15 BİN HÜKÜMLÜ SALIVERİLECEK
Denetimli serbestlikle cezaevinden erken tahliye yolu açıldı. Yasa açık cezaevlerindeki 15 bin hükümlünün son bir yıllık cezalarını cezaevi dışında çekebilme olanağını sağlıyor.
Açık cezaevinde en az 6 aydır kalan “iyi halli” hükümlülere infaz hâkimlerinin kararıyla erken şartlı tahliye yolu açıldı.
'TERÖR SUÇU'NDAN MAHKUM OLANLAR YARARLANAMAYACAK
Bütün partilerin ortak önergesiyle yapılan son dakika değişikliğiyle, 6 yaşına kadar çocuğu bulunan ve koşullu salıverilmesine 2 yıl kalan kadın hükümlüler ile ağır hastalık, sakatlık ya da kocama nedeniyle yaşamlarını yalnız sürdüremeyen hükümlülerden koşullu salıverilmesine 3 yıl kalanların da erken tahliyeden yararlanabilmeleri sağlandı. Yasadan yararlanacak hükümlüler durumlarını Adli Tıp Kurumu’nun onaylayacağı bir raporla belgelendirecekler.
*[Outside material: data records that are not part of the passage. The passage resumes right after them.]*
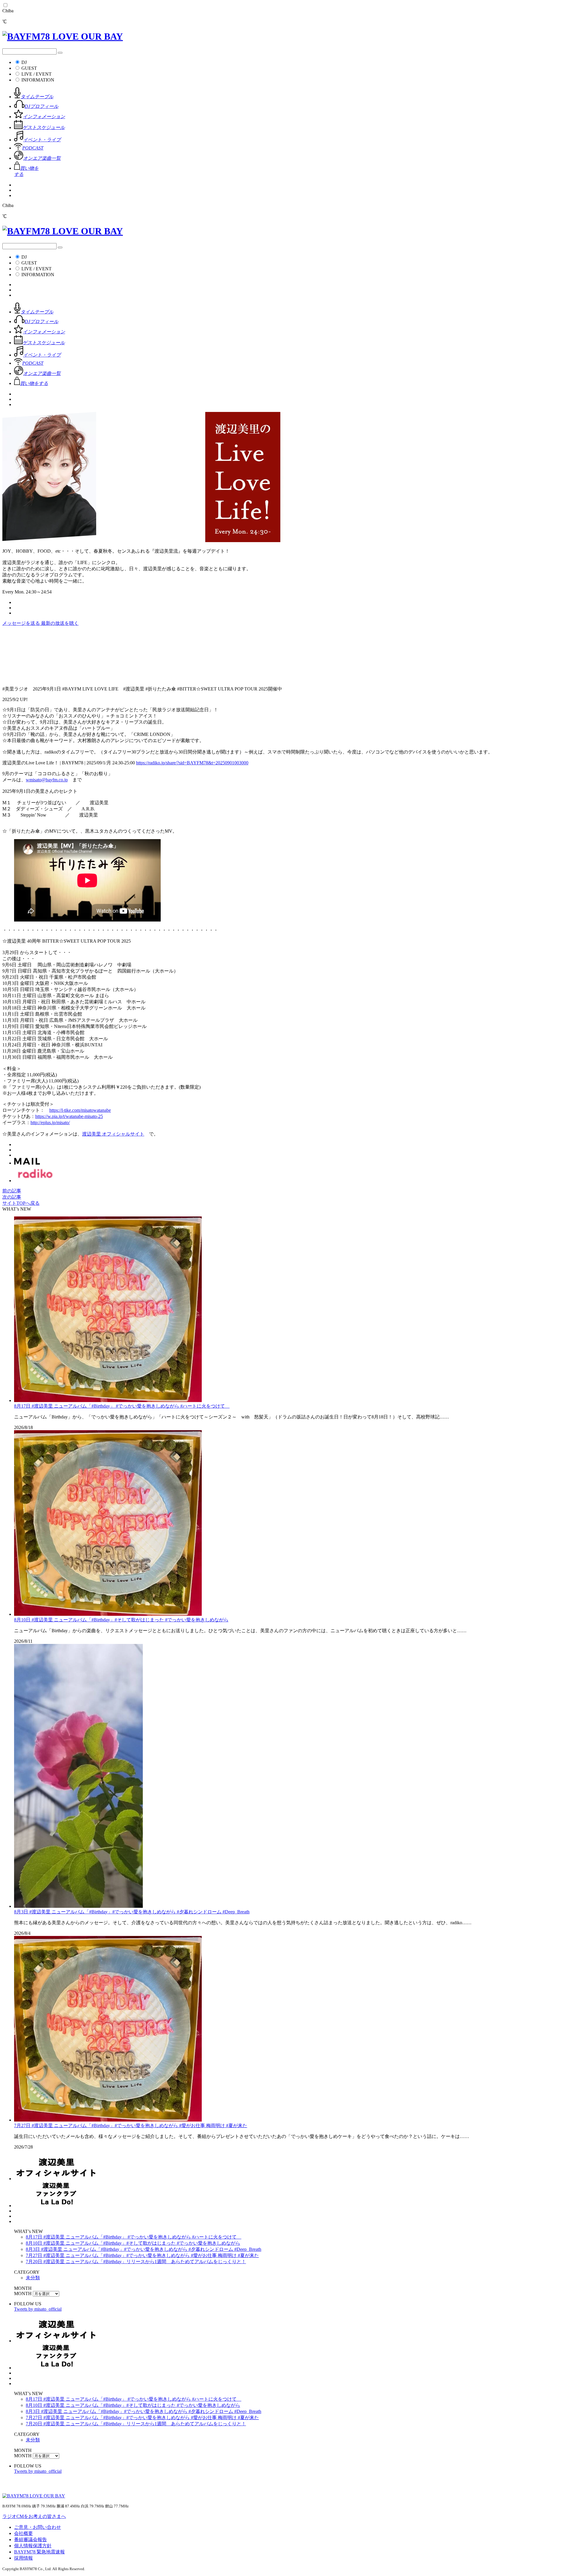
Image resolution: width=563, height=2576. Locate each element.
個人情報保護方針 (33, 2545)
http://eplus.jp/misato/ (50, 1122)
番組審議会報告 (30, 2539)
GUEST (29, 68)
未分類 (33, 2277)
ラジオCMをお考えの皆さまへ (34, 2516)
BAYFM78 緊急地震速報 (39, 2551)
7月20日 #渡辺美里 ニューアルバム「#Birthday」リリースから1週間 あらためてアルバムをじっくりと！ (136, 2261)
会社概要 (23, 2533)
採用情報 (23, 2557)
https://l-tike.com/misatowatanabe (80, 1110)
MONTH (23, 2293)
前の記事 (11, 1190)
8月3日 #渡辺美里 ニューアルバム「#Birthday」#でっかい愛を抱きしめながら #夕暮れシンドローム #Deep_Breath (132, 1911)
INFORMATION (37, 79)
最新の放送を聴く (60, 623)
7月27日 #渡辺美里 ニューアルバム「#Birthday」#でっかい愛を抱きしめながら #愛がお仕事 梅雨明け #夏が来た (130, 2125)
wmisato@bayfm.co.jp (47, 779)
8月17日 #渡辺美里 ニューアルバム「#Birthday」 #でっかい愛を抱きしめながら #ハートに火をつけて (122, 1406)
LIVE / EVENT (36, 74)
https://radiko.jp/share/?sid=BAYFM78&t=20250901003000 (192, 762)
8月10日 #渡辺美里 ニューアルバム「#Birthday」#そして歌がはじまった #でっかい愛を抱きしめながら (121, 1619)
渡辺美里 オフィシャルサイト (113, 1133)
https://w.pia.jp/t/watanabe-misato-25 (69, 1116)
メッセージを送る (21, 623)
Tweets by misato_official (38, 2309)
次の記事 (11, 1196)
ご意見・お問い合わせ (37, 2527)
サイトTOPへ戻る (21, 1203)
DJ (24, 62)
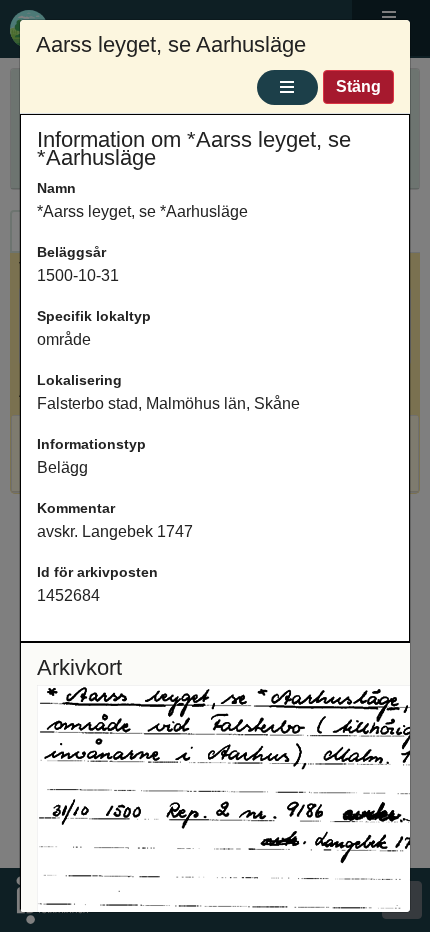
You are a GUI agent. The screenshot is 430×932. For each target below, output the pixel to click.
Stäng (358, 86)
Denetimli serbestlikten, ağırlaştırılmış müebbet cezası alanlar ile örgüt ve terör suçundan mahkûm olanlar ise yararlanamayacak.
ÜCRETSİZ ÇALIŞTIRILACAKLAR
Denetimli serbestlik kapsamında tahliye edilecekler kamuya yararlı bir işte ücretsiz olarak çalıştırılacak. Bu kapsamda tahliye olanlara zorunlu olarak eğitim programlarına katılma, belli çevre sınırları dışına çıkmama ya da belirlenen yerlere gitmeme, konuttan ya da belirlenen bir çevreden ayrılmama, yurtdışına çıkmama, belirlenen bir stada gitmeme, belirli zamanlarda karakola giderek imza atmak, tedavi programlarına katılma, eğitime devam etme gibi önlemler de uygulanacak.
Muhalefet devlette çalışacak mahkumlara ücret de verilmesi için önerge vermiş ancak öneri AKP tarafından kabul edilmemişti.
AF OTOMATİĞE BAĞLANDI
Adalet Bakanı Sadullah Ergin ise, uygulamanın cezaevlerini boşaltma amaçlı olduğu iddialarını reddederek, “Bu, Türkiye’de alternatif ceza infaz yöntemlerini geliştirmek için attığımız bir adımdır. Bugün için 15 bin kişiyi kapsıyor, ancak bu sonraki yıllarda da devam edecek kalıcı bir uygulamadır, her yıl 13-14 bin kişi tahliye olacak” dedi.